Transport regulator admits violating Constitution, labour law

Two former transport authority employees were yesterday award-ed €12,000 each in compensation after the regulator admitted to have broken the law and the Constitution of Malta. George Schembri and Concetta Abela were both part-time clerks with the...

Two former transport authority employees were yesterday award-ed €12,000 each in compensation after the regulator admitted to have broken the law and the Constitution of Malta.

George Schembri and Concetta Abela were both part-time clerks with the transport authority when their three-month contracts were converted into indefinite ones. They were fired shortly afterwards due to what the authority described as "legal reasons and administrative procedures".

During hearings before an Industrial Tribunal, the authority admitted to breaking the law and the Constitution by failing to send the employment commencement and termination forms to the Employment Training Corporation.

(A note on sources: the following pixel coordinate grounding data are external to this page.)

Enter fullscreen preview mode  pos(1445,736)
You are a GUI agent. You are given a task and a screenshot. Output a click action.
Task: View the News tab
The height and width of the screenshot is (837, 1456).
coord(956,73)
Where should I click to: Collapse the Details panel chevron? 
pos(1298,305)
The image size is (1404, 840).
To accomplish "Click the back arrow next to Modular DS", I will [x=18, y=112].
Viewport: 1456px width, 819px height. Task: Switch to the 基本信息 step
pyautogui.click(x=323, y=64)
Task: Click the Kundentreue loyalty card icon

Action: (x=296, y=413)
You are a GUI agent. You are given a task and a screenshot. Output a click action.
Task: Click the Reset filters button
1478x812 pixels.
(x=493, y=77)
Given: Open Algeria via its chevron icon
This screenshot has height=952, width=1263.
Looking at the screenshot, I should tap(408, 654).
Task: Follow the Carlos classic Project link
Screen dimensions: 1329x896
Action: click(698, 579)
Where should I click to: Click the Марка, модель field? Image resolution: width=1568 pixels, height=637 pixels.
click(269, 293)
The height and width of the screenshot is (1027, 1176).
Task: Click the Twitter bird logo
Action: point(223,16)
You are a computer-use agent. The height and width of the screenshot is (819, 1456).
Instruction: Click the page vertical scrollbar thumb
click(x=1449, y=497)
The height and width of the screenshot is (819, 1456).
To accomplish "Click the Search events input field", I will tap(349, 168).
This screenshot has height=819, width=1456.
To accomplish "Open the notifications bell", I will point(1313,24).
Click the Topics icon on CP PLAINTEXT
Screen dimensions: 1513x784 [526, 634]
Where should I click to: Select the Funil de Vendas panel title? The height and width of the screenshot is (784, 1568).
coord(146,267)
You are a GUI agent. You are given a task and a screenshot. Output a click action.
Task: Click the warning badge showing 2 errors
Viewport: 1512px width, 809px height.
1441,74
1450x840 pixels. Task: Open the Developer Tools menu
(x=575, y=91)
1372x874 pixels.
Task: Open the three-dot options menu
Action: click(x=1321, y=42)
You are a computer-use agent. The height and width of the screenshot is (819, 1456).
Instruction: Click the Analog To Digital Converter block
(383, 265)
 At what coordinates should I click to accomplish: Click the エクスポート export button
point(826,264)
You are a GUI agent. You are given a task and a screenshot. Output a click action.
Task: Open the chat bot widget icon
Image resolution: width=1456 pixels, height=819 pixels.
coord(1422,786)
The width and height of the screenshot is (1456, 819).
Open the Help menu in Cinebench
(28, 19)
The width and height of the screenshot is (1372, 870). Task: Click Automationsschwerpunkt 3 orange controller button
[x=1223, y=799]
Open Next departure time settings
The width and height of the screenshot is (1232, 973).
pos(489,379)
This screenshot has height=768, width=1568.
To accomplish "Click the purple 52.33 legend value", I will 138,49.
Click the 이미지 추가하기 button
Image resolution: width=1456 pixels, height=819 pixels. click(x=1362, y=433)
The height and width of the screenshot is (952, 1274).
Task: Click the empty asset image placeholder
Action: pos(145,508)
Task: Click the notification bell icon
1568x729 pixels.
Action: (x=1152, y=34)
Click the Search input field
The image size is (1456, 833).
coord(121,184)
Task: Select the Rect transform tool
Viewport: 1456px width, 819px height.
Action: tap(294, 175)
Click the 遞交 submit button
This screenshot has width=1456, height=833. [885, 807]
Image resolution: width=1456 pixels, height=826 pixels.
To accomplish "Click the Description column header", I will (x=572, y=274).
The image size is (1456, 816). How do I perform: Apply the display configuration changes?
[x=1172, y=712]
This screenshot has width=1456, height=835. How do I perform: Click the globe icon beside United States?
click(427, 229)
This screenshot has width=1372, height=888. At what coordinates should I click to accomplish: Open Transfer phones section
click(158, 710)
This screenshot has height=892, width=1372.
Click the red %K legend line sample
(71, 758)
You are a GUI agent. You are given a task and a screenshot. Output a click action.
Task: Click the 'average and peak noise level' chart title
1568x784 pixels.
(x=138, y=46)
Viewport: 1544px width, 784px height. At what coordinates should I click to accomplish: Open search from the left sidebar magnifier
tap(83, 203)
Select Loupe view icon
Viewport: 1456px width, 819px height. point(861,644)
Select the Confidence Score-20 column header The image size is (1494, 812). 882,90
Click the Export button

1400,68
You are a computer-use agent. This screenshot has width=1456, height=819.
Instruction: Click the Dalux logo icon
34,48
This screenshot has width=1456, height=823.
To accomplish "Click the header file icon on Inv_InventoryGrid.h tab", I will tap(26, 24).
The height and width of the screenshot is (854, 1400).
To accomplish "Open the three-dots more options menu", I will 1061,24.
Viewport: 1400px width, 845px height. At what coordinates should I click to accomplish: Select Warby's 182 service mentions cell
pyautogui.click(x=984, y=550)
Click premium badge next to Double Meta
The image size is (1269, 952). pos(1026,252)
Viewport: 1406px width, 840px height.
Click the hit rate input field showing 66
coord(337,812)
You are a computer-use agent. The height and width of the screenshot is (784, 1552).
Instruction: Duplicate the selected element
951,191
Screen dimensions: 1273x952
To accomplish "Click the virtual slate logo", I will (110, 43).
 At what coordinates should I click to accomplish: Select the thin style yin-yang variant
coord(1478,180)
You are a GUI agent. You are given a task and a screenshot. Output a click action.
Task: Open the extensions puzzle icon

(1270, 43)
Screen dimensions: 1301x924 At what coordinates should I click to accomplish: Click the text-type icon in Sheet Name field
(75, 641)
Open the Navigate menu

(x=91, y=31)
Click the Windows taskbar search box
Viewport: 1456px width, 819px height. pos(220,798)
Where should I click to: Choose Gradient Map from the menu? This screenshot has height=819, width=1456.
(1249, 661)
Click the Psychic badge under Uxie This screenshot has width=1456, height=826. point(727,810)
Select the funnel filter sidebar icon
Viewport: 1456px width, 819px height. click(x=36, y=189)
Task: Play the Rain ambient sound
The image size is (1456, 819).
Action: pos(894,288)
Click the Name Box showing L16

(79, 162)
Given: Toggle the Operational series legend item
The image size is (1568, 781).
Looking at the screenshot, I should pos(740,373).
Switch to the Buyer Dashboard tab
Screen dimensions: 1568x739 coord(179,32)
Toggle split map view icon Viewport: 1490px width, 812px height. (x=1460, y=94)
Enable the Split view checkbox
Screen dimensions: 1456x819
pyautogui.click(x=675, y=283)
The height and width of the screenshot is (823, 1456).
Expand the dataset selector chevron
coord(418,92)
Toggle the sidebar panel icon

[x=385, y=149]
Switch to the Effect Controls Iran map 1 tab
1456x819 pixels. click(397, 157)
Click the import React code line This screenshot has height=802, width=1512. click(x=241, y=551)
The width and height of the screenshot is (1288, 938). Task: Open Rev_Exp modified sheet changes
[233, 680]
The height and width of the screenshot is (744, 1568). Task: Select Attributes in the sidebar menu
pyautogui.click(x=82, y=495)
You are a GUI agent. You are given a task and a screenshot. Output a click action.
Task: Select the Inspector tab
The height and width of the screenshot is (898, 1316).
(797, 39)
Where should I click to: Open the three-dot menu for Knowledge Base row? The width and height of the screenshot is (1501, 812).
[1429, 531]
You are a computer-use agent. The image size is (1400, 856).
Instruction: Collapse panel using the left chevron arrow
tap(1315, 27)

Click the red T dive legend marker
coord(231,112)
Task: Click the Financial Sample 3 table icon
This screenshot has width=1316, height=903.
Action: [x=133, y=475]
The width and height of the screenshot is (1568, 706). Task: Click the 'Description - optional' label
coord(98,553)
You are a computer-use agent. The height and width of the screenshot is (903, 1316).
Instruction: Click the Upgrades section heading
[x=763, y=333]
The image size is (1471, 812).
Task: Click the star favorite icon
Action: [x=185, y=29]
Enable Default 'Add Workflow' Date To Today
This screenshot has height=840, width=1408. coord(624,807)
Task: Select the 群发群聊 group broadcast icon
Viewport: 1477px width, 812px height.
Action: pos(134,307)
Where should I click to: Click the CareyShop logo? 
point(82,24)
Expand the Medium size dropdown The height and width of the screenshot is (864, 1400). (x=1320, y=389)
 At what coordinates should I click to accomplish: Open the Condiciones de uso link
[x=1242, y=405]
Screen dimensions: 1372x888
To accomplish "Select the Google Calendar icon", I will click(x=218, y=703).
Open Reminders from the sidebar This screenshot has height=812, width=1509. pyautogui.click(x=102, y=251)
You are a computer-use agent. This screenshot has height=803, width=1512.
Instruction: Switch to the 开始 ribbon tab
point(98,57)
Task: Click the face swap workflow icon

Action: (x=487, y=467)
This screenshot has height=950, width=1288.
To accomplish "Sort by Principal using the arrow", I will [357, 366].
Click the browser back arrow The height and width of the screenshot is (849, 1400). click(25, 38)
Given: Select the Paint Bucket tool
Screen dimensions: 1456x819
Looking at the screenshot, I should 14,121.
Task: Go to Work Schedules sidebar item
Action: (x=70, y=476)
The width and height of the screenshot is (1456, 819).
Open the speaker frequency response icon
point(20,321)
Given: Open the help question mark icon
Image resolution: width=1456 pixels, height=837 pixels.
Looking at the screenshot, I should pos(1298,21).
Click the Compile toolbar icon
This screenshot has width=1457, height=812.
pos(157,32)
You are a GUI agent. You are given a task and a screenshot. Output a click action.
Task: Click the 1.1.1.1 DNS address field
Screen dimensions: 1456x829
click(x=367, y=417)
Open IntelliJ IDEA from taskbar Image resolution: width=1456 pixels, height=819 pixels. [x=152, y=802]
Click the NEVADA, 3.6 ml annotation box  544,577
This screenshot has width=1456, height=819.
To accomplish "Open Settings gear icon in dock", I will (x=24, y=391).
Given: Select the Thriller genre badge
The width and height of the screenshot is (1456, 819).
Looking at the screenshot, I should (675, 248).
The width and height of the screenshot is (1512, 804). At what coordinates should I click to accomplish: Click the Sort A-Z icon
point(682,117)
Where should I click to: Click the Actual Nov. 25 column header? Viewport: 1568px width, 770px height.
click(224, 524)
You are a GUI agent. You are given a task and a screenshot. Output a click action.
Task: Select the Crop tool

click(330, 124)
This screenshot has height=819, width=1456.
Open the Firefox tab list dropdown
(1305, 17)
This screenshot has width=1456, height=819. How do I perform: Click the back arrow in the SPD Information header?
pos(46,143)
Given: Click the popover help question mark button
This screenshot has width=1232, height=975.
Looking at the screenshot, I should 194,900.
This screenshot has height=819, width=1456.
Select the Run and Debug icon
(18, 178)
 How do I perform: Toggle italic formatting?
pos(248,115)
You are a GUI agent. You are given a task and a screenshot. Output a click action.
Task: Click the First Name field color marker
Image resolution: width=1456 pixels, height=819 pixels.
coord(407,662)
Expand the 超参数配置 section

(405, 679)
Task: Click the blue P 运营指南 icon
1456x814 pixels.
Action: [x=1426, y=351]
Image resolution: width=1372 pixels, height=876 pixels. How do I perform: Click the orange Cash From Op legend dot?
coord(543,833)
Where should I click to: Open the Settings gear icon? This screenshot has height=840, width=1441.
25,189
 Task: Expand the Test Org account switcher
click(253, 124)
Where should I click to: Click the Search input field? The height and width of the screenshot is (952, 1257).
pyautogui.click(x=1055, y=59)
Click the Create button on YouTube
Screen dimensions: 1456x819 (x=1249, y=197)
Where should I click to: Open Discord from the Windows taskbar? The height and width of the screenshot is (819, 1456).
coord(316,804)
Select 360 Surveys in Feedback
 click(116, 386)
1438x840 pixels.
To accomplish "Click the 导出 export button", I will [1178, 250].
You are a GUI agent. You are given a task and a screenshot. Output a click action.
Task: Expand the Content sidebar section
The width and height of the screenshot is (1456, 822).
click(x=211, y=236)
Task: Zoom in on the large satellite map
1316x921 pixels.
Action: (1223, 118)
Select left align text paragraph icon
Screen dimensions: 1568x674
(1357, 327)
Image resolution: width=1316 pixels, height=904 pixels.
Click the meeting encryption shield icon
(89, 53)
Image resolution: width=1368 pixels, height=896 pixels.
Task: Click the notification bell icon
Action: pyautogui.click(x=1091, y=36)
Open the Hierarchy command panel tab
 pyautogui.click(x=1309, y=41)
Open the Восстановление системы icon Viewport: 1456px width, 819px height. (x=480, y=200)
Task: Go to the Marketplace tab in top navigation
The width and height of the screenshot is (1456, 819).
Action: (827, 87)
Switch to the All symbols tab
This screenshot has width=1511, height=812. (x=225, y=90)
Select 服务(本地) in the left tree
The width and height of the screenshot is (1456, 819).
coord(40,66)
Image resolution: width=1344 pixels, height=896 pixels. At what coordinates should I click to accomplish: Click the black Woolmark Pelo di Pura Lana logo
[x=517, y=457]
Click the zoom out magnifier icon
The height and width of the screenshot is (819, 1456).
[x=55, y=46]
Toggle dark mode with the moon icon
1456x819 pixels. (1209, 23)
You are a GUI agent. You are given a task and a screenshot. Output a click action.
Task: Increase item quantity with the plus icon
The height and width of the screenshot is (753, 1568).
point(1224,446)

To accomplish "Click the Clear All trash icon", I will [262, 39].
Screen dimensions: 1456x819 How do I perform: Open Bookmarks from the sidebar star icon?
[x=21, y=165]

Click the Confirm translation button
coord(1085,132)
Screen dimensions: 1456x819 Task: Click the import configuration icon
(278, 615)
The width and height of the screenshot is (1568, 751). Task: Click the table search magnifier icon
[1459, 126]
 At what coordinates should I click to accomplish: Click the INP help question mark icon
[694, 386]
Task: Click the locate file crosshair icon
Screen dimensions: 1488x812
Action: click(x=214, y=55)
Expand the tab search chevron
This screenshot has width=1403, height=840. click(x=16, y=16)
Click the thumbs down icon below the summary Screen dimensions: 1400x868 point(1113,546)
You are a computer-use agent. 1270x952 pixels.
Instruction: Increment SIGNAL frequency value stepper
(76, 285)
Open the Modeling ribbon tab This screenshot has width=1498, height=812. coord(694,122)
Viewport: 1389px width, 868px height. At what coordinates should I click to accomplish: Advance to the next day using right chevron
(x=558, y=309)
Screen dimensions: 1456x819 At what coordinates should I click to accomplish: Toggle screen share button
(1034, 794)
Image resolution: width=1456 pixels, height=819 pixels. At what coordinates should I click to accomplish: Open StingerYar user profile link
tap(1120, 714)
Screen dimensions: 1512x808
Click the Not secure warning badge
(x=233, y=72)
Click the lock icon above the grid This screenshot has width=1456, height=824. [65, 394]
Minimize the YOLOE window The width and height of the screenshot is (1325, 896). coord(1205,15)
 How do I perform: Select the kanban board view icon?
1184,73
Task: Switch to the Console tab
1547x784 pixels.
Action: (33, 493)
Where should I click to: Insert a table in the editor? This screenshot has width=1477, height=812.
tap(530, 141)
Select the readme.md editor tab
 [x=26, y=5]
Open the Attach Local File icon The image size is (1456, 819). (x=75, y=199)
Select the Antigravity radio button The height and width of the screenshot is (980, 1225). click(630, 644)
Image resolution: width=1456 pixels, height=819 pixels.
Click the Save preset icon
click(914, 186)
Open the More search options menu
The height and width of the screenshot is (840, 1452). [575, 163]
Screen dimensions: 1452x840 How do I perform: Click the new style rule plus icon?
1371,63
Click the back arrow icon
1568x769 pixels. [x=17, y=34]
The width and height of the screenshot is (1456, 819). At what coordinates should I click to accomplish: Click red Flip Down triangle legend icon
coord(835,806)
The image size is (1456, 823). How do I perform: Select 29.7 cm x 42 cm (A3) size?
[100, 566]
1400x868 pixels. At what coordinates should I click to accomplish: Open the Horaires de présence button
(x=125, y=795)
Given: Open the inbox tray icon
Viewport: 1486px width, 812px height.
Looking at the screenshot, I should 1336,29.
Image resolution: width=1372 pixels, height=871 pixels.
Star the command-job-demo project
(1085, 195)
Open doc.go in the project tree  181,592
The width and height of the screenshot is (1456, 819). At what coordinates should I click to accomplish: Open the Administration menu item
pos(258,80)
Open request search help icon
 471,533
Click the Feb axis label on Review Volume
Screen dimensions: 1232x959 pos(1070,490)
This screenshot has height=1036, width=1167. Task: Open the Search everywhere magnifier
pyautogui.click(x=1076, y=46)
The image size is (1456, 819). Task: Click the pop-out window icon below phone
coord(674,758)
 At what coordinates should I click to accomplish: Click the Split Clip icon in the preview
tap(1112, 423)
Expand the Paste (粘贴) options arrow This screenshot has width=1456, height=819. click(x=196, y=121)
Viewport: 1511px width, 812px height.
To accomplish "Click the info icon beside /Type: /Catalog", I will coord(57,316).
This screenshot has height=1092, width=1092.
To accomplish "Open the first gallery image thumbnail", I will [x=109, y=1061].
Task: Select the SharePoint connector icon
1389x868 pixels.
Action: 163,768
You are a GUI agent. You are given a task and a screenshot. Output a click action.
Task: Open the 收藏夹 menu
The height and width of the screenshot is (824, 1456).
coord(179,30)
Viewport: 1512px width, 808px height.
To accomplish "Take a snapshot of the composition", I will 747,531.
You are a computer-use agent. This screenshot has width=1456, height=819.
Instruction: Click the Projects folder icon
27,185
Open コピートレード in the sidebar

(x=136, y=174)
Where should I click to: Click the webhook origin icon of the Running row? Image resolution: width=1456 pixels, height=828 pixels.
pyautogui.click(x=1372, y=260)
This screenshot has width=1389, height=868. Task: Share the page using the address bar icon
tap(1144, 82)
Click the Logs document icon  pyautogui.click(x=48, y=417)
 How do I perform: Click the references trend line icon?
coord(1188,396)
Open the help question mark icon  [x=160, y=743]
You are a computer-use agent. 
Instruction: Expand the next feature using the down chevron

This rendered their employment null according to the authority, the tribunal said.

The employee's job did not exist as far as the ETC was concerned, the tribunal added.

Even if the tribunal accepted the authority's thesis that the em-ployee's jobs were null because of such breach of the law, the authority could have treated the employee's in any way it wanted.

The authority, in its breach of the law, had denied the employees any legal protection and could fire them when and how it wanted to, as in fact it had done, the tribunal said.

The tribunal, chaired by Franco Masini, found that Ms Abela and Mr Schembri had been unfairly dismissed and ordered that they are paid €12,000 each by the authority. Ms Abela was also ordered to be reinstated immediately.

Lawyer Robert Abela appeared for both Ms Abela and Mr Schembri.